-- Opening Marker --

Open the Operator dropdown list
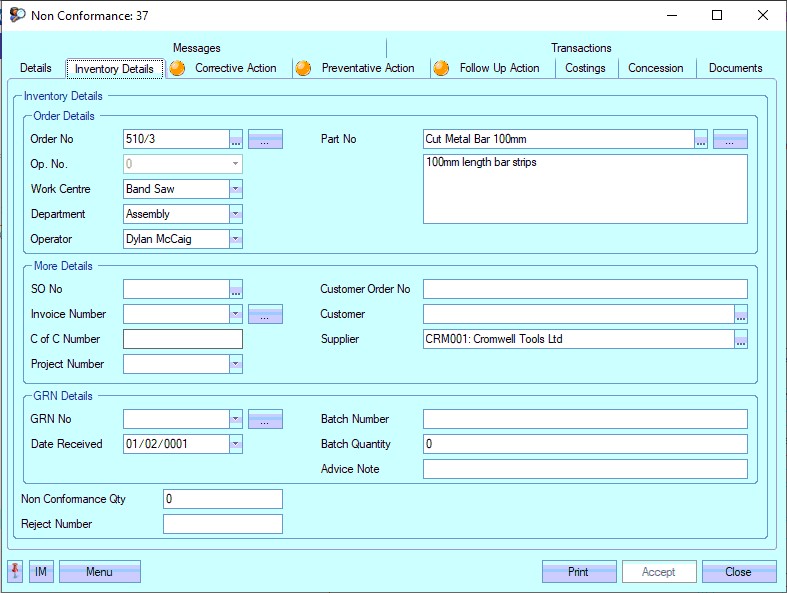 coord(235,239)
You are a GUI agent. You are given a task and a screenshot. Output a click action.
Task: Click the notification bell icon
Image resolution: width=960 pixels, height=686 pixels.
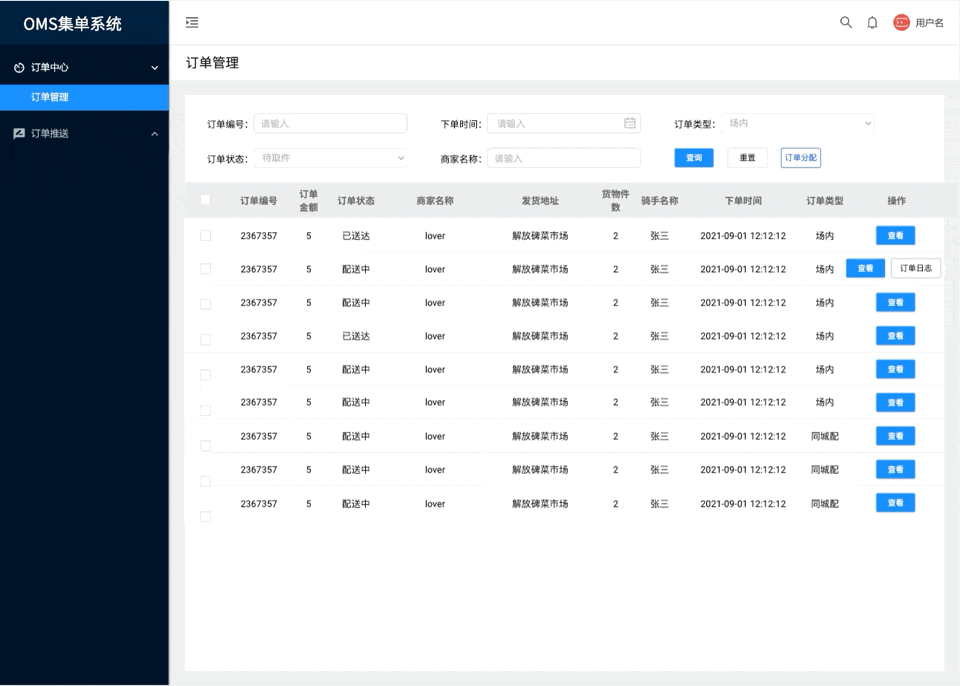tap(871, 21)
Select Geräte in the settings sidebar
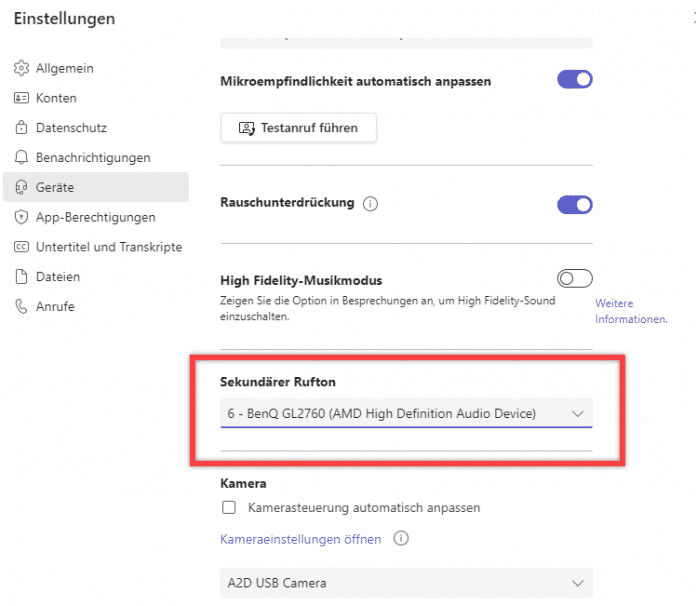This screenshot has height=606, width=696. click(55, 187)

-- Closing Marker --

Since only the text is wanted, repeat all the records above exactly and omit the pictures.

Open the Operator dropdown list
 coord(235,239)
You are a GUI agent. You are given a task and a screenshot. Output a click action.
Task: Click the notification bell icon
Image resolution: width=960 pixels, height=686 pixels.
tap(871, 21)
Select Geräte in the settings sidebar
This screenshot has height=606, width=696. click(55, 187)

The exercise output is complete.